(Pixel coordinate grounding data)
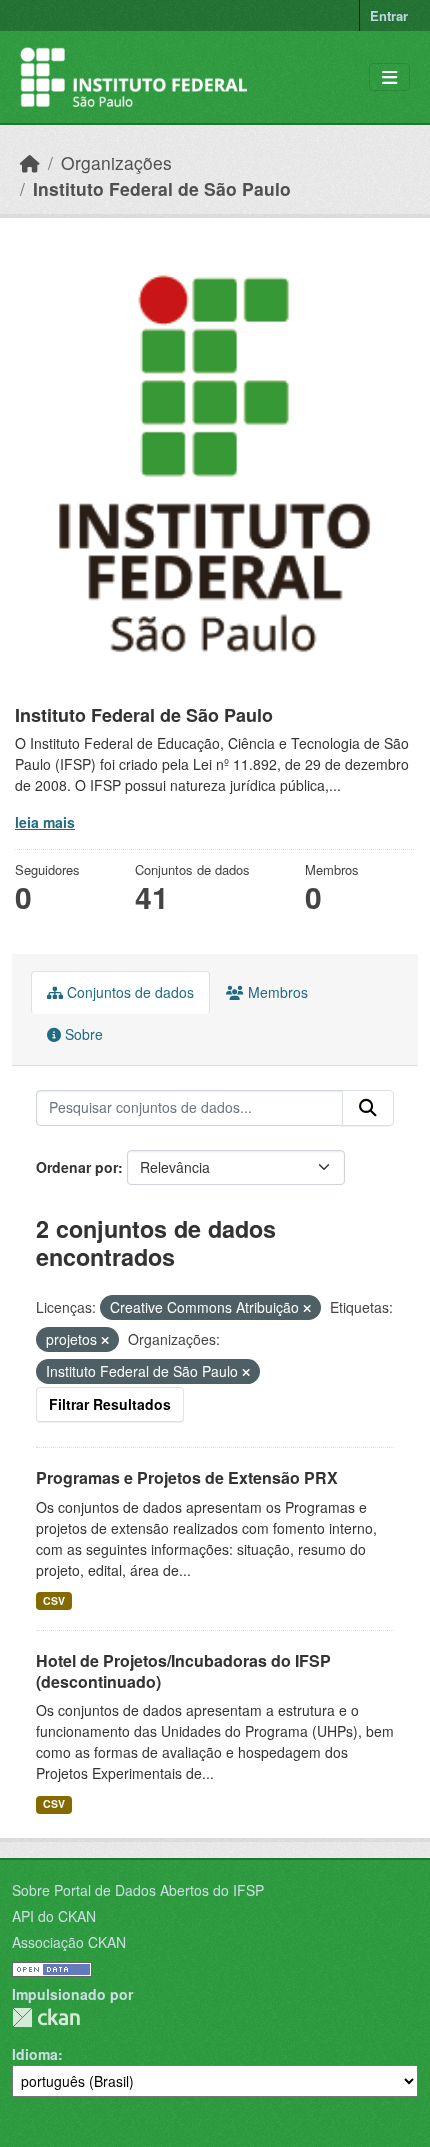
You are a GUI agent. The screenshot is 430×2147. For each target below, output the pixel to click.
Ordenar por (77, 1167)
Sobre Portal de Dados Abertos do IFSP (138, 1890)
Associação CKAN (69, 1942)
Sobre (82, 1034)
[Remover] (307, 1308)
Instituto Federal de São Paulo (162, 188)
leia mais (45, 822)
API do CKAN (54, 1916)
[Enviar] (368, 1108)
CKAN (46, 2017)
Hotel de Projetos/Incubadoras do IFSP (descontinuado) (183, 1671)
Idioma (35, 2054)
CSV (54, 1600)
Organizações (116, 162)
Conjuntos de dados (128, 992)
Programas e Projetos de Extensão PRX (187, 1477)
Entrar (389, 15)
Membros (276, 992)
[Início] (30, 162)
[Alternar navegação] (389, 77)
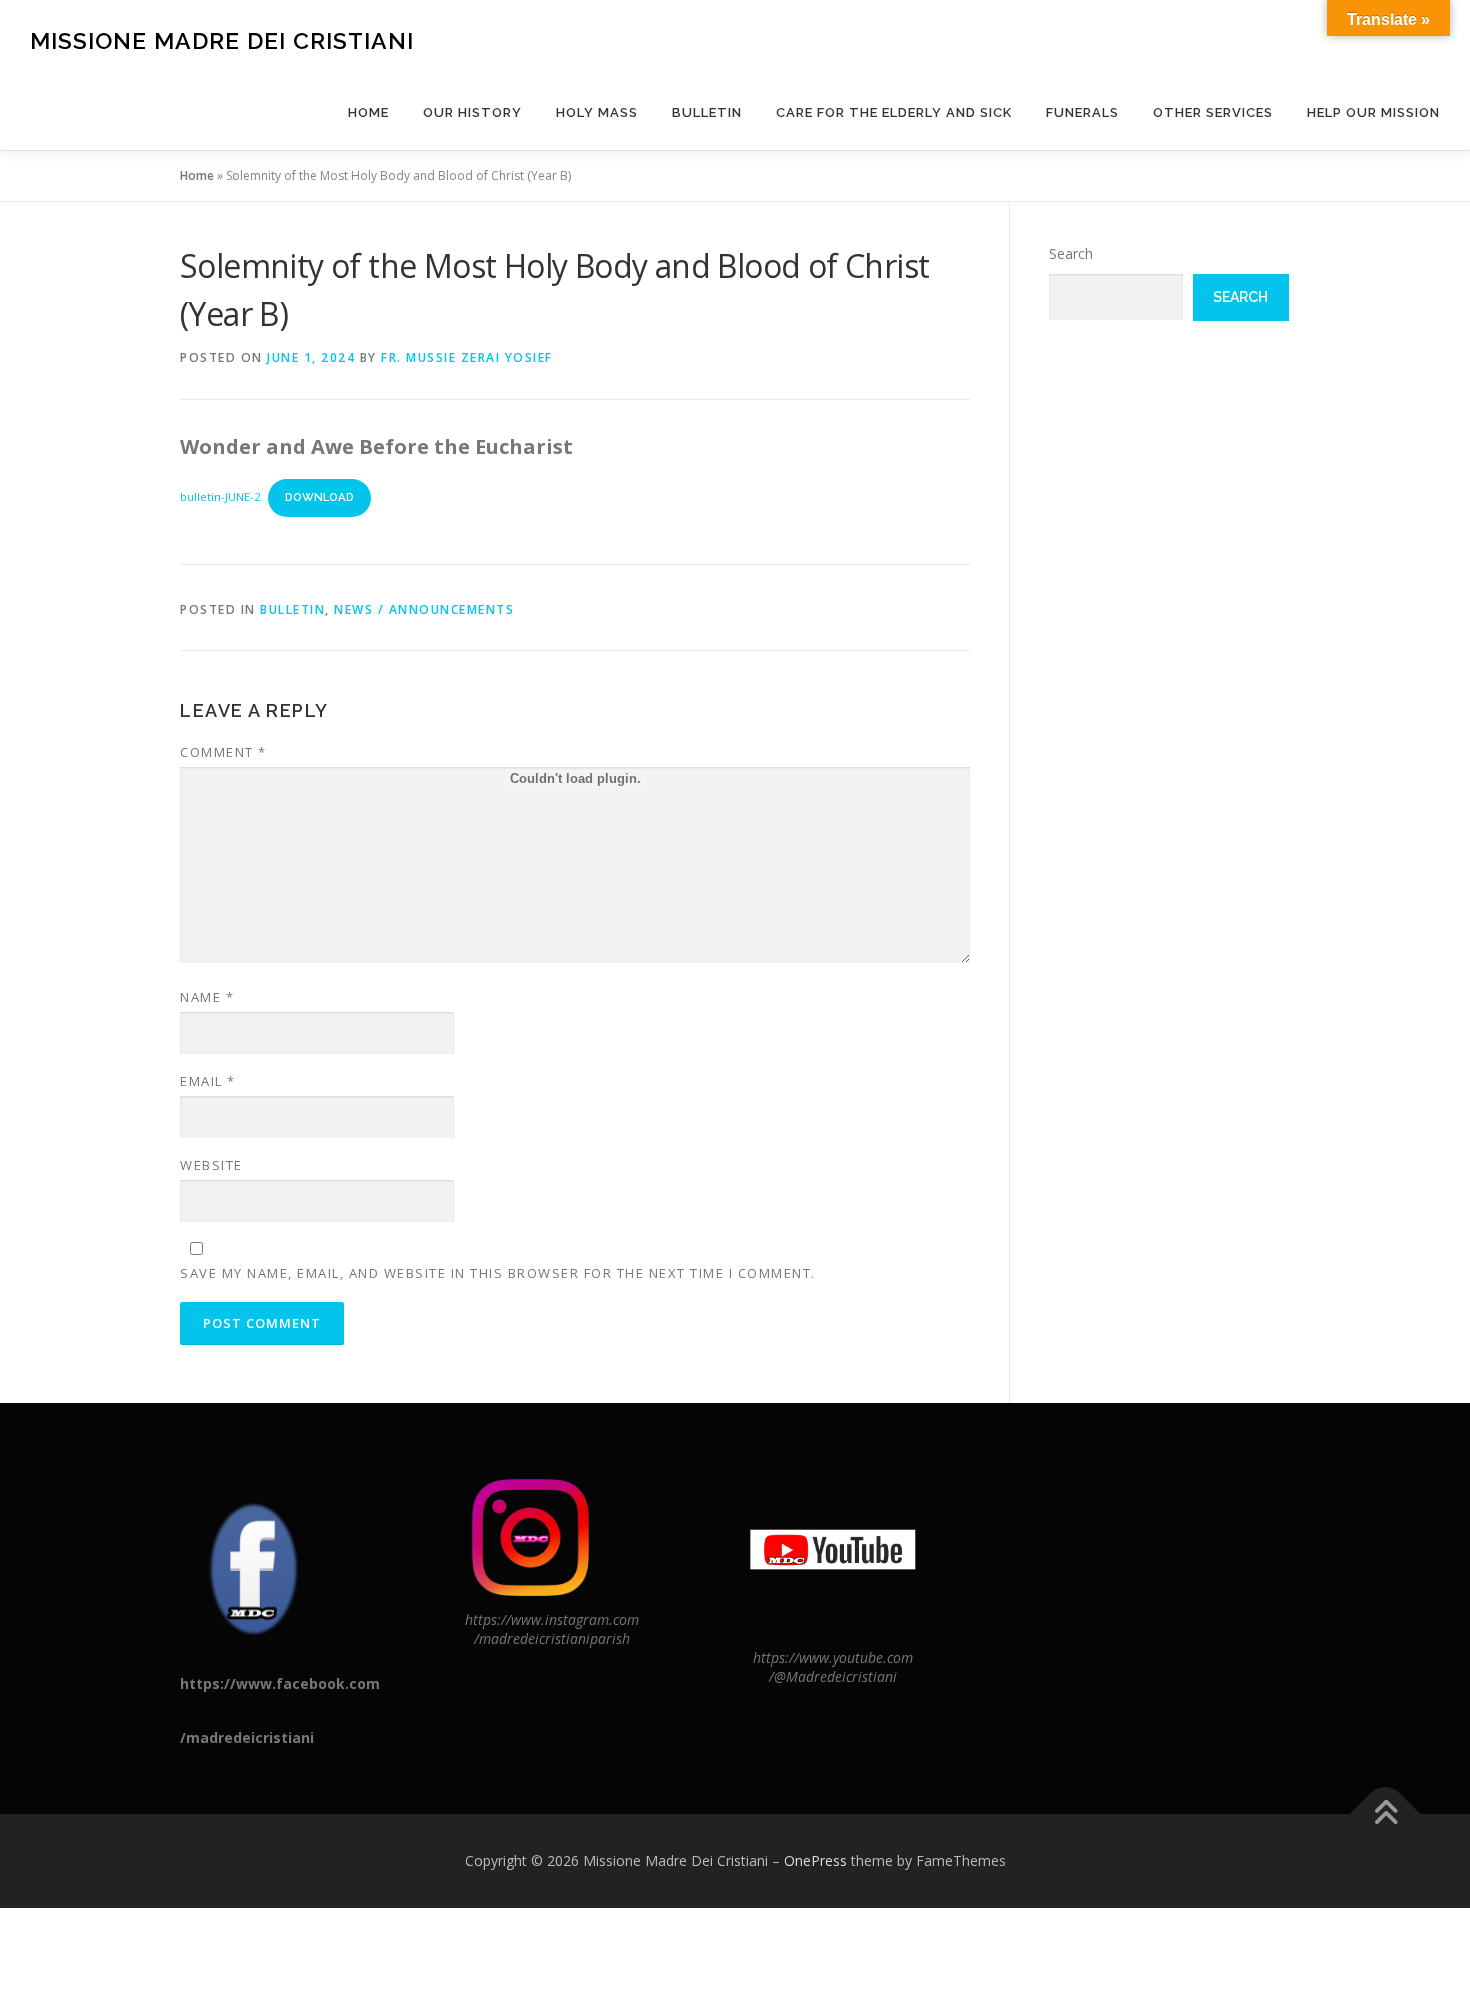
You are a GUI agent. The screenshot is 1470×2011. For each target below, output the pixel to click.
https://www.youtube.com (833, 1657)
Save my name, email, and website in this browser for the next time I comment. (498, 1273)
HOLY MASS (597, 112)
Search (1071, 253)
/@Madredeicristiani (833, 1676)
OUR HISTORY (472, 112)
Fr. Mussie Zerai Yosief (467, 357)
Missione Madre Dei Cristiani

Exercise instructions -
Up to and including the line that holds "CKAN (46, 2017)", restate word for word each line of the records from their start, and only those lines, leaving out the pictures.

Exercise output -
You are a GUI agent. The screenshot is 430×2147. For each target below, output the pixel to click.
Ordenar por (77, 1167)
Sobre Portal de Dados Abertos do IFSP (138, 1890)
Associação CKAN (69, 1942)
Sobre (82, 1034)
[Remover] (307, 1308)
Instituto Federal de São Paulo (162, 188)
leia mais (45, 822)
API do CKAN (54, 1916)
[Enviar] (368, 1108)
CKAN (46, 2017)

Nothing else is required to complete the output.